I still think that Tyranids = Ownage!


----------



## Honking_Elephant (May 8, 2008)

The most likely army would be space marines, as the are games workshops poster boys. Fluff wise i think 'nids, as the hive fllets that have attacked have caused massive amounts of damage to everything thats got in there way, and they are just scout fleets for an even bigger hive fleet.


----------



## bobss (May 18, 2008)

> They will get bored of toying with us then eats us.


the tyranids havent being ' toying ' with the imperium, they have been generally trying to devourer us. however the might of the imperium has triumphed twice due to the strength of mankind and the fact the tyranid race wasn`t used to humans. its now against leviathan that they are getting used to human technology and warfare, also after consuming alot of ork DNA, they have become some what tougher due to orks hardy nature.

eldar cannot hope victory, some sort of avatar would help indeed however they are not used to the galaxy in its present state, they are not aware of the strength of the imperium , the MAJOR threat of the hive fleets and the new hope of the tau.

at first the necrons would randomly apear on a few worlds , killing colonies or whatever but eventually would be exterminated , even a massive necron attack would need to unite quickly before being crippled by the other races.

the imperium will never fall due to games workshops profits etc etc, from a fluff view it will, the traitors will be driven from the cadian gate due to the fact abbadon dosent have the sheer numbers to get past it or even into segmentum solar , never mind terra. the only reasons horus even got there was because it was a suprise attack , he was already pretty close and he had alot of traitors. addadon dosent have as many and the imperium are ready for an assault

if cadia was to be taken by necrons then to a certain degree it would be even harder for the traitors to hope victory, by then leviathan would of been stopped or not and more and more necrons will be rising and more nids flooding in.

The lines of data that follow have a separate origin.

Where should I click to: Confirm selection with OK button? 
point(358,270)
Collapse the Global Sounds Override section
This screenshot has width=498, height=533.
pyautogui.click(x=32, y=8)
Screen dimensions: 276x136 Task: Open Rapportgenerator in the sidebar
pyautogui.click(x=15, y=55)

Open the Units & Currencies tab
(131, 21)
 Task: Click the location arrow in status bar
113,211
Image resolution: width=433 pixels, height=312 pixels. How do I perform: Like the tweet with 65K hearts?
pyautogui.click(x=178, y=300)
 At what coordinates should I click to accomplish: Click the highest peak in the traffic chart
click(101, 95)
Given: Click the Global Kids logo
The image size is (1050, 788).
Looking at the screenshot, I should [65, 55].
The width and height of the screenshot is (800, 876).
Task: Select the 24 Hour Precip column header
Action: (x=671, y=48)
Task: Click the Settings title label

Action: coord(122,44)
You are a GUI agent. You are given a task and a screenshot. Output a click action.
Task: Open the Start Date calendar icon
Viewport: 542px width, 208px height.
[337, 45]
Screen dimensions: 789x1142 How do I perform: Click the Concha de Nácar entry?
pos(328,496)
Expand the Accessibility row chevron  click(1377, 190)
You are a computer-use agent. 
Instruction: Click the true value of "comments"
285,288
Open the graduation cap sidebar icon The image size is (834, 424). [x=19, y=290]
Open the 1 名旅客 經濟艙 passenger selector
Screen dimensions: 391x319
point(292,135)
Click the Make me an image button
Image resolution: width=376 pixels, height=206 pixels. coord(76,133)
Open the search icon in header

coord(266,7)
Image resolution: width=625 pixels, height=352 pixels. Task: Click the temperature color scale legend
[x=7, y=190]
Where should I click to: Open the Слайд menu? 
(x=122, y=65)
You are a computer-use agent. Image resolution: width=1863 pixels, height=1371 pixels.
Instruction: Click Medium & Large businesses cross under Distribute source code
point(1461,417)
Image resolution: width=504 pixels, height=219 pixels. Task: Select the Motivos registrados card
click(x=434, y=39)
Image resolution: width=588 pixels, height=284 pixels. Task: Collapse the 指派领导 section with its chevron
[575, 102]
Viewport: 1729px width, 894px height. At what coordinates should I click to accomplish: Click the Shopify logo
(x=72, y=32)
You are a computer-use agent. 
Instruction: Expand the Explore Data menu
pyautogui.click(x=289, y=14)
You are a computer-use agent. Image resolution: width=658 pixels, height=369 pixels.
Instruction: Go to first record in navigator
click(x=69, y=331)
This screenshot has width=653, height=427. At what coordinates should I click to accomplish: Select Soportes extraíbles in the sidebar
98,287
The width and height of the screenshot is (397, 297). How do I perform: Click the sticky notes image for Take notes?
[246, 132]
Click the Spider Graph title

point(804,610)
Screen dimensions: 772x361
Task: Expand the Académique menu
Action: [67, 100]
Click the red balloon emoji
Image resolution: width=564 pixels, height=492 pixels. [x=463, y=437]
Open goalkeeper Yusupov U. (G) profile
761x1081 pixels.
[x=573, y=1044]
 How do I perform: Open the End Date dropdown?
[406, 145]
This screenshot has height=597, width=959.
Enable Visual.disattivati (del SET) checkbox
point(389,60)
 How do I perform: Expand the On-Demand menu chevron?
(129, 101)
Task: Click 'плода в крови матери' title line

orks cannot hope victory, they wont unite under a single banner and if they did then there wouldn`t be enough strength to even worry the imperium, maybe other races but still. the only way the imperium can fall is either apocalyptic assaults by necrons or nids or it falling from within like eldar, sucumbing to the temptation of chaos. if the milky way is to be defended then the best hope is the tau....


----------



## shas'o7 (May 17, 2008)

The Nids will move on to another galaxy, there have to be easier pickings than this galaxy.

The Imperium will drive the Tau out, but the race will survive and will ally themselves with the Eldar to fight the Imperium with Hit and Run Raids. The Orks will join together and be defeated by the Necrons.


The Imperium will fall to the Eldar/Tau from the east, and the Necrons from within. The Necrons will beat off the Tau/Eldar, and go back to sleep. 
Finally the Chaos people will charge out and kill the Necrons with a little help from Khorne and Nurgle.

So Chaos will win.


----------



## weirdbob (May 29, 2008)

It's a pretty safe bet to say that it wont be the Imperium, Orcs, Tau or Eldar because they all have a more or less conventional existence in this galaxy. That is to say, they all live, eat, build and reproduce on planets in this galaxy witch is an overwhelming disadvantage compared to the Tyranids for example who come from another galaxy. But I guess any of the non-conventional races could ultimately be routed, silenced, or convinced to leave and never come back. 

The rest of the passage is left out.